Not only that but his origins in New York and his actions in 17767 marked him as an active Loyalist, though he appears scarcely at all in the accounts of those people. Further, he rose to the rank of General in the British Army, and so was the most successful of all the Loyalists; and yet his life and achievements are ignored; histories of the Loyalists are generally more inclined to dwell on the unpleasant experiences of the Loyalists in their home colonies and their difficulties after their expulsion than on one of them who adapted well to his new life and made a success of it.

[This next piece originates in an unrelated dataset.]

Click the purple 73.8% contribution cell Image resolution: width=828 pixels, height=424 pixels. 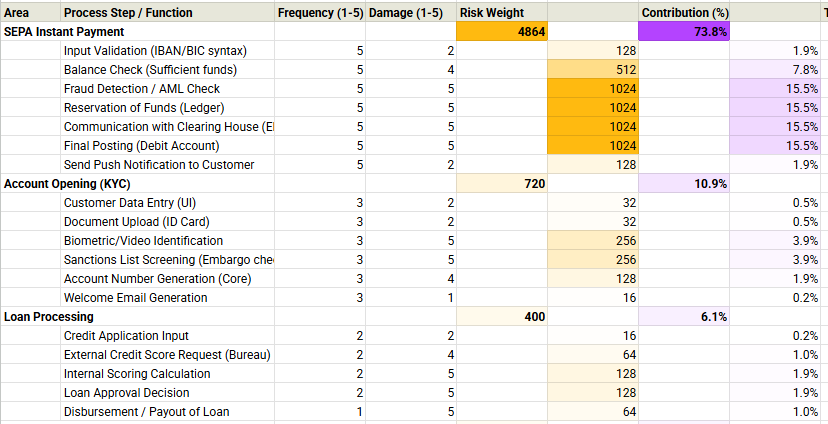(684, 32)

One obvious reason for the general lack of interest in the man and his career apart from his apparent secondary role in many of the events is that he did not leave a set of papers which could be edited by a sympathetic relative or found after his death and deposited in a library for consultation by interested historians. And yet there remain plenty of letters to him and by him, though to be sure they are mainly official rather than personal. He was by no means an outstanding, boisterous, or notorious character, though he does seem to have evoked strong feelings of like and loyalty among his friends and relations, and among his soldiers. He was a Loyalist, and given his work, he may be defined above all as an Imperial Loyalist.
Auchmutys life thus has a particular interest in itself, one which is worth resurrecting from the apparent concerted efforts of contemporaries and succeeding historians to conceal it. This is a man who won battles for the empire to which he was conspicuously loyal, only to see his victories thrown away. The plan of the following work, therefore, consists of two parallels: in the first the mans career is examined, what he did and where he went; in the second a wider view is taken, in which an examination is undertaken of the effects of his career and achievements. So, to take one example, his military activities in South America, where he conquered Montevideo but was then superseded by an incompetent commander-in-chief, was one of the major factors in bringing about the independence of Spanish America from its home government. So we have the irony of a man whose life seems to have been predicated on imperial loyalty apparently promoting the break-up of another empire. There is a third parallel in all this and that is to include the activities and achievements of other members of his family and his connections, many of whom were also Loyalists.